You know how sometimes there are certain things you just don't get? Just don't understand at all?
Maybe you're sewing, and the thread keeps bunching up on top, and you can't figure it out, and you keep having to rip out the seams, and the girls keep coming up saying, Watcha sewing, Aunt Sunny?, and you snarl at them and tell them to drop off the edge of a cliff somewhere. And then you start thinking about how stabbing yourself in the jugular vein with the seam ripper is starting to look really good right about now. And then your sister-in-law comes over, moves you out of the seat, taps on the bobbin a few times and the problem's fixed.
Or maybe the timer is going off frantically from when you're baking a lasagna, and you try getting it to turn off but it won't, and it starts beeping more and more frantically, and you wave it around in the air, and bang it on the counter, and just as you consider throwing it through the kitchen window the little six year old boy you're babysitting says, Maybe turn the button to off and it'll turn off, and you look at the timer and see O-F-F, and you turn it to off and sure enough... it turns off. Then you calmly turn and say, Thank you, Elijah... I'm glad you're smarter than me at six years old. I'm glad you can lean up against the kitchen counter with your little man arms crossed and watch me not be able to figure out the stove timer.
Or sometimes it's something that's actually serious.
Some heartache, some loss, some misunderstanding, some struggle.
Sometimes it can be frustrating, or discouraging, or hurt like the dickens.
Just something you don't understand.
But get this, folks:
Great is our Lord, and of great power: his understanding is infinite. -Psalm 147:5
I love that.
I read it last night, and it made me feel so relieved.
I heard something a few weeks ago that really, really bothered me,
Timeout: I'm not telling you what it was that I heard.
I'm going to be all vague and mysterious about it.
Even though when my sister-in-law Jenny was visiting, she was like, I hate when people are all vague and mysterious... especially on their blogs, and then looked very pointedly at yours truly, and I just blinked innocently.
It's just that it's kinda embarrassing, and all up in my business, and would make me blush to tell you all the details.
So I'm leaving you in the dark.

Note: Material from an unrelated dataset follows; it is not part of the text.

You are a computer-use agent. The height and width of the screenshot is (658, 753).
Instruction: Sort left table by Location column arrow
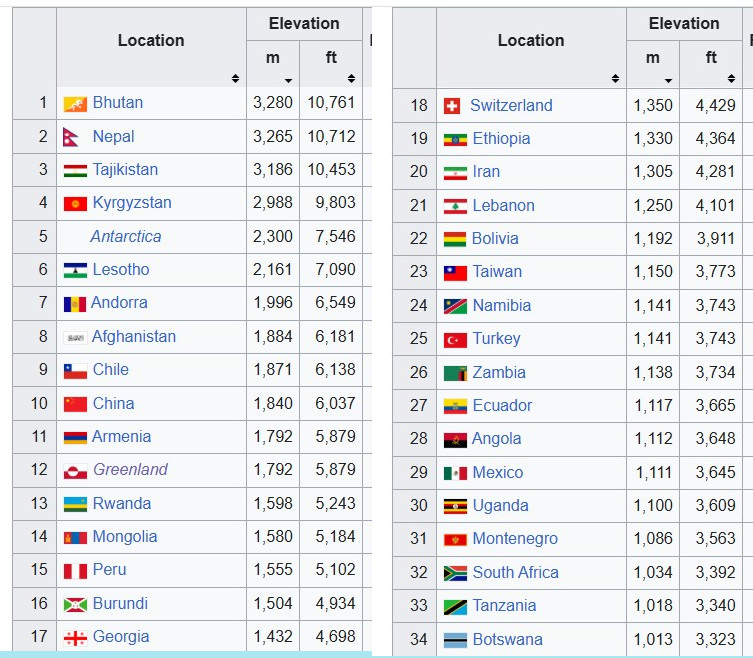coord(235,78)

I invoke the right to remain vague.
... and I could not for the life of me figure out why I was so bothered. It was a big deal, but at the same time, not really. Didn't have to be a big deal anyway, didn't have to affect me. But, I was shocked, worried, mad, and all butt hurt about it. Knocked the wind outta me.
I didn't understand what I had heard, but mostly, I didn't understand why I couldn't shake it off.
I asked God to explain it to me. I promised to give up eating Zingers if He wanted.
And finally, after a few weeks of turning it over and over in my head, I read that verse and heard God say to me, I've got it. Maybe you don't get it, but I do. I see the big picture, I see you. I move the chess pieces that are your life. I understand to infinity and beyond. Chillax.
And then I felt the twisting in my gut untwist, the clenching around my heart unclench, the worry in my head seep away. And I felt so grateful to Him for reminding that He's in control. So grateful that there's Someone Who understands me so well, and Who gets the whole big picture, and Who takes a load off my shoulders by understanding when I don't.
He understands other people... so I don't have to.
He understands heartache... so I don't have to.
He understands me... so I don't have to.
Which is so nice because then I can just hand it over to Him and say, This is exhausting me... You can take over while I go eat Zingers.
And He does, with understanding shining out at me.